In dem dicken vierten Band gibt es diverse Geschichten. Eine, wo durch das Treffen der Familien der Handlungsstrang der Serie weiter erzählt wird, dann begegnet ein Junkie seinen Liebsten, bevor er einen schweren Fehler begeht und ein Faulpelz in Mexico, der einen Auftrag erfüllen wird und von Shepherd und seinem Schützling dabei beobachtet wird.
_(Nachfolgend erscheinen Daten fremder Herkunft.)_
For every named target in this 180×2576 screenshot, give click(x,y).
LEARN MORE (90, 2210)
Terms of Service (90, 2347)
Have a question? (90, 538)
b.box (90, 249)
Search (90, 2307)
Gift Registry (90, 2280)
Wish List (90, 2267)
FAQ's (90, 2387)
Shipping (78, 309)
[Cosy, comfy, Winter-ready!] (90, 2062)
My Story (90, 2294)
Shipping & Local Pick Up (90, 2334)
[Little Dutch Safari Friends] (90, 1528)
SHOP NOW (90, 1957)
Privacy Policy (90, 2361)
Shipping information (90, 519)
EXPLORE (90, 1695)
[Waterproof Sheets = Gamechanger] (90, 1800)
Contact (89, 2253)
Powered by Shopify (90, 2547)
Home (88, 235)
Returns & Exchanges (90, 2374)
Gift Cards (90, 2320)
Während diese Serie ausnahmslos umwerfende Cover präsentiert, so bin ich bei den Zeichnungen in den Heften zwiegespalten. Irgendwas stört mich an Rissos Stil, obwohl er einerseits aber auch überzeugen kann. Er ist für mich zu sehr “Cartoon”, dabei stört aber auch Rissos Erzählstil. Oft kann man seinen Bildern nicht folgen und ist sich nicht sicher, was nun passiert ist. Ich glaube nicht, dass das so absichtlich gemacht wurde, daher bin ich entweder zu blöd seinen Bildern zu folgen oder er kann nicht das umsetzen, was der Autor, Azzarello, sagen will.
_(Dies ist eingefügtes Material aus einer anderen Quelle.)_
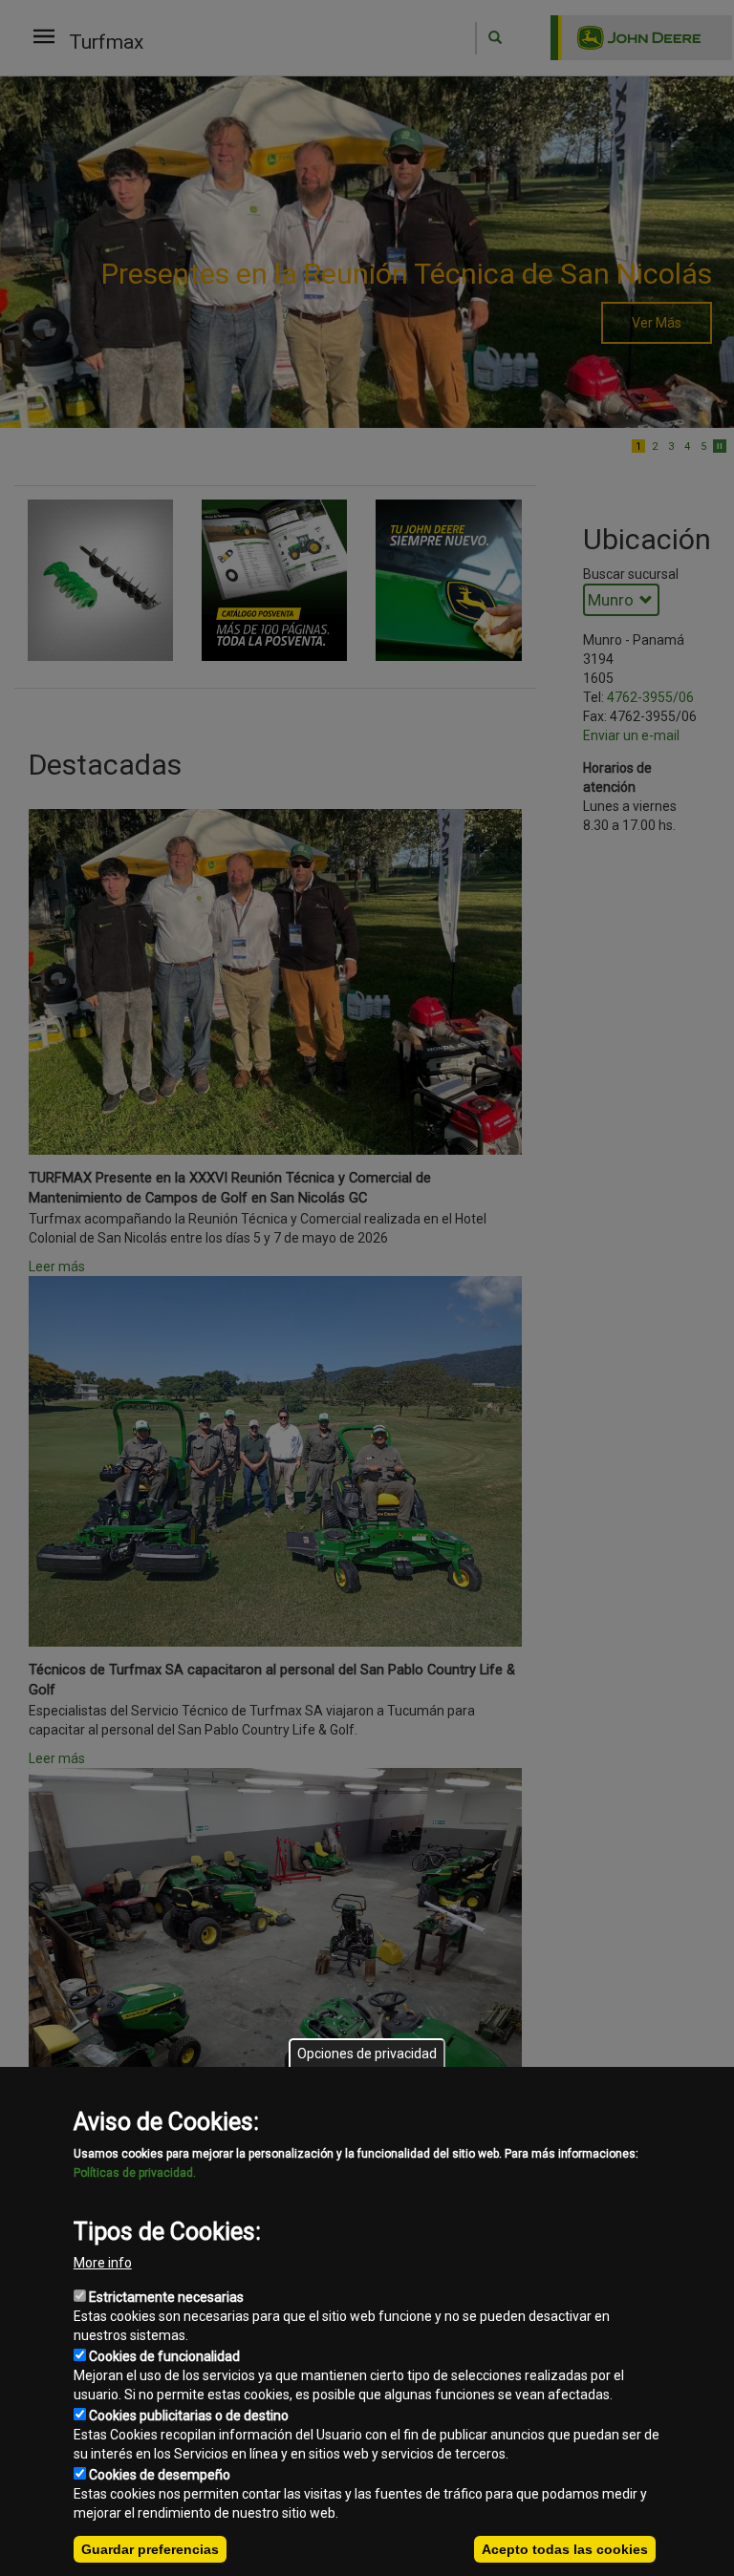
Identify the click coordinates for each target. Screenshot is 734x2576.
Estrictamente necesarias (166, 2297)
Die Grundgeschichte ist sehr interessant und die Charaktere sehr cool, auch wenn sie äußerlich schon zu sehr Klischee sind. Sei es Shepherd und Graves, die exakt so cool sind, wie man sich zwei verbitterte Ex-Agenten, die sich hassen, vorstellen kann, noch Shepherds Schützling, die eine “femme fatale” darstellt.
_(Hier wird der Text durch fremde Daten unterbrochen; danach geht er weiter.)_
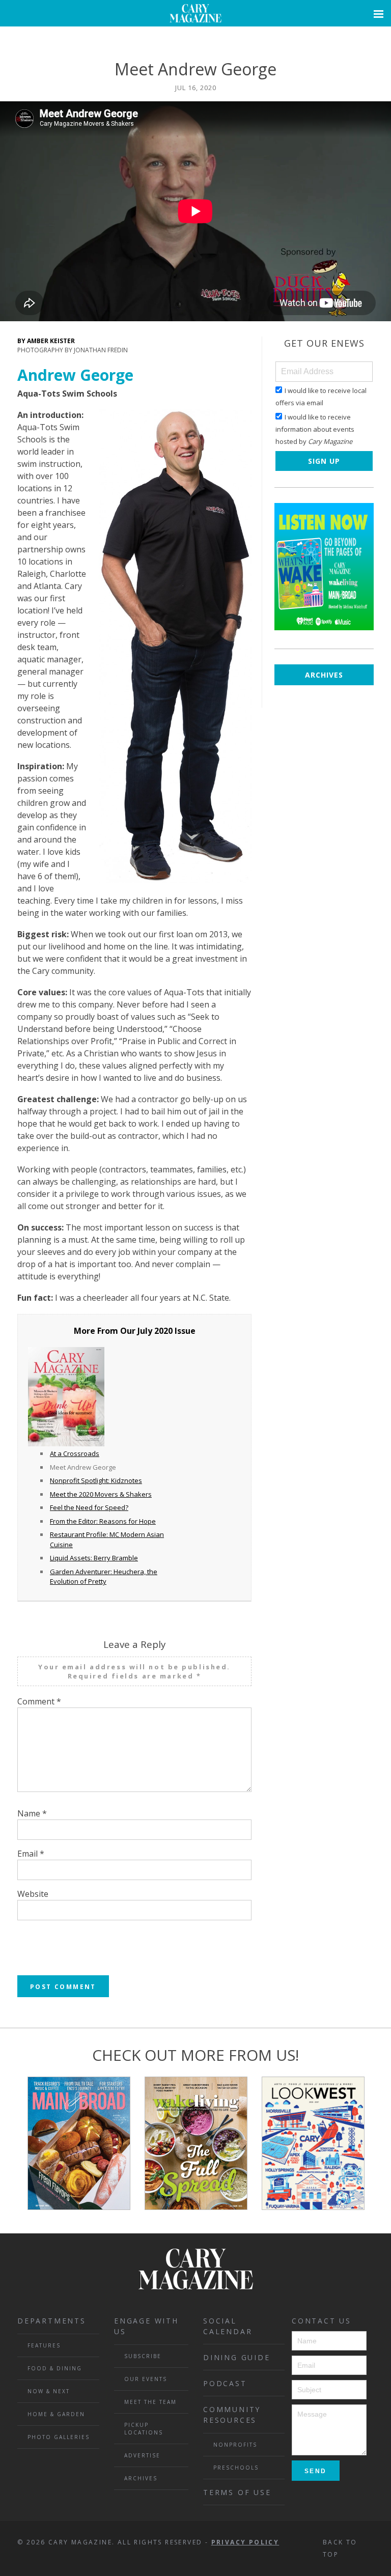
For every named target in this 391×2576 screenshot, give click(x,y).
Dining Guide (236, 2357)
Leider ist nur die Grundgeschichte wirklich interessant. Wenn es mehrere Hefte um irgendwelche Leute ging, die den Koffer bekamen und deren Leben man nun fortan verfolgte, habe ich irgendwie immer innerlich abgeschaltet. Auch wenn ich generell Dramen liebe, gingen mir die Nebengeschichten immer zu weit vom Mafiathema weg.

Es ist echt schwierig diesen Band zu bewerten. Grundgeschichte ist klasse, Nebengeschichten weniger, die Zeichnungen passen einerseits, irgendwie aber auch nicht für mich, dazu noch ein Nachwort, welches schon beim schieren Anblick der klein geschriebenen Buchstaben keine Lust aufs Lesen macht, trotzdem kann man die Serie “100 Bullets” an jene weiterempfehlen, die anspruchsvolle Rachegeschichten wollen, die auch mit Anspruch statt Action auskommen. Mit der Komplexität und den Aussagen kommt es ja fast sogar an Gaimans “Sandman” ran. Man muss sich halt für die Reihe nur Zeit nehmen.